§ Consegna 1
Nel testo sulla violenza ad Haiti, individua tutte le date e le durate citate.
§ Consegna 2
Ricopia il passo del testo sulla violenza ad Haiti che comincia con le parole "A settembre, le" e termina dopo "misure per intervenire.".

§ Testo
+++
Le bande haitiane hanno ampliato il loro territorio e il loro operato l’assassinio del presidente Jovenel Moise nel 2021. La violenza che ne è derivata ha lasciato gran parte del paese off-limits per il governo e ha portato a scontri a fuoco quotidiano con la polizia.
A settembre, le bande haitiane hanno creato una crisi umanitaria bloccando un terminal di rifornimento per quasi sei settimane, interrompendo la maggior parte delle attività economiche. Le associazioni umanitarie sono preoccupatissime anche a causa dell’epidemia di colera che a causa della scarsità di acqua potabile e di cure sta dilagando.
L’ondata di feriocia che ha portato alle uccisioni di poliziotti è solo l’ultima dimostrazione dell’escalation della violenza nel Paese caraibico, che è stato colpito da guerre tra bande e caos politico.
Il suo successore non eletto alla guida del governo, il primo ministro Ariel Henry, ha chiesto alle Nazioni Unite di attuare un intervento militare, ma nessun paese è stato disposto a prendere effettive misure per intervenire.
+++
§ Materiale fornito
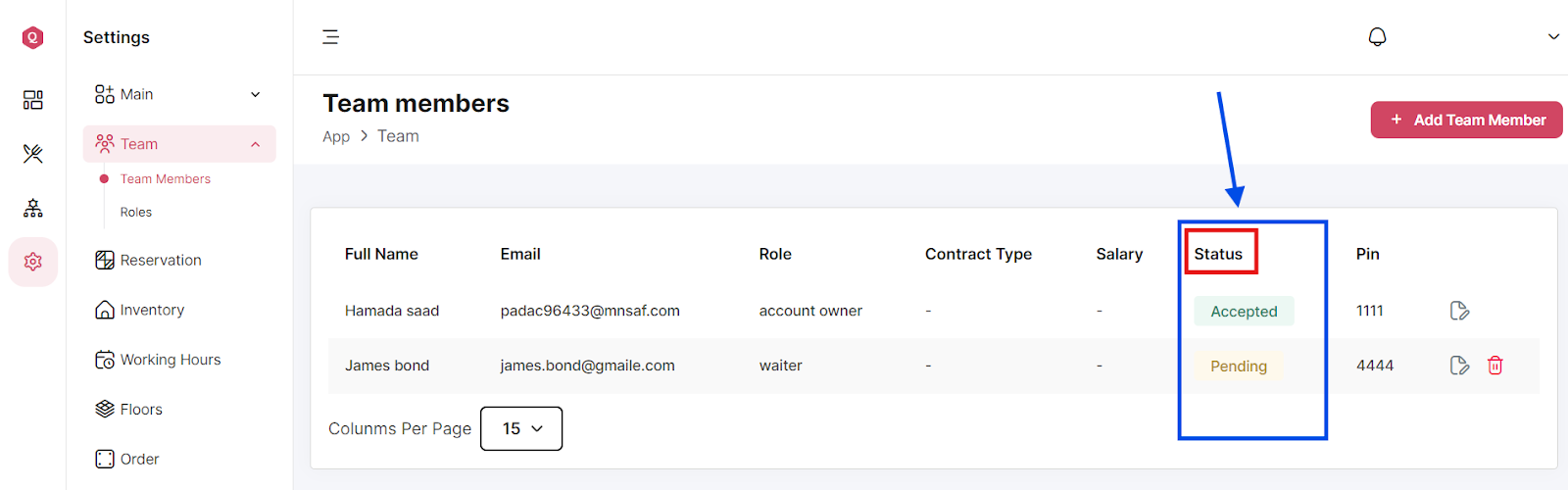Click Add Team Member button
Screen dimensions: 1568x490
point(1466,120)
+++
§ Risposta scritta 1
- 2021
- settembre
- quasi sei settimane

§ Risposta scritta 2
A settembre, le bande haitiane hanno creato una crisi umanitaria bloccando un terminal di rifornimento per quasi sei settimane, interrompendo la maggior parte delle attività economiche. Le associazioni umanitarie sono preoccupatissime anche a causa dell’epidemia di colera che a causa della scarsità di acqua potabile e di cure sta dilagando.
L’ondata di feriocia che ha portato alle uccisioni di poliziotti è solo l’ultima dimostrazione dell’escalation della violenza nel Paese caraibico, che è stato colpito da guerre tra bande e caos politico.
Il suo successore non eletto alla guida del governo, il primo ministro Ariel Henry, ha chiesto alle Nazioni Unite di attuare un intervento militare, ma nessun paese è stato disposto a prendere effettive misure per intervenire.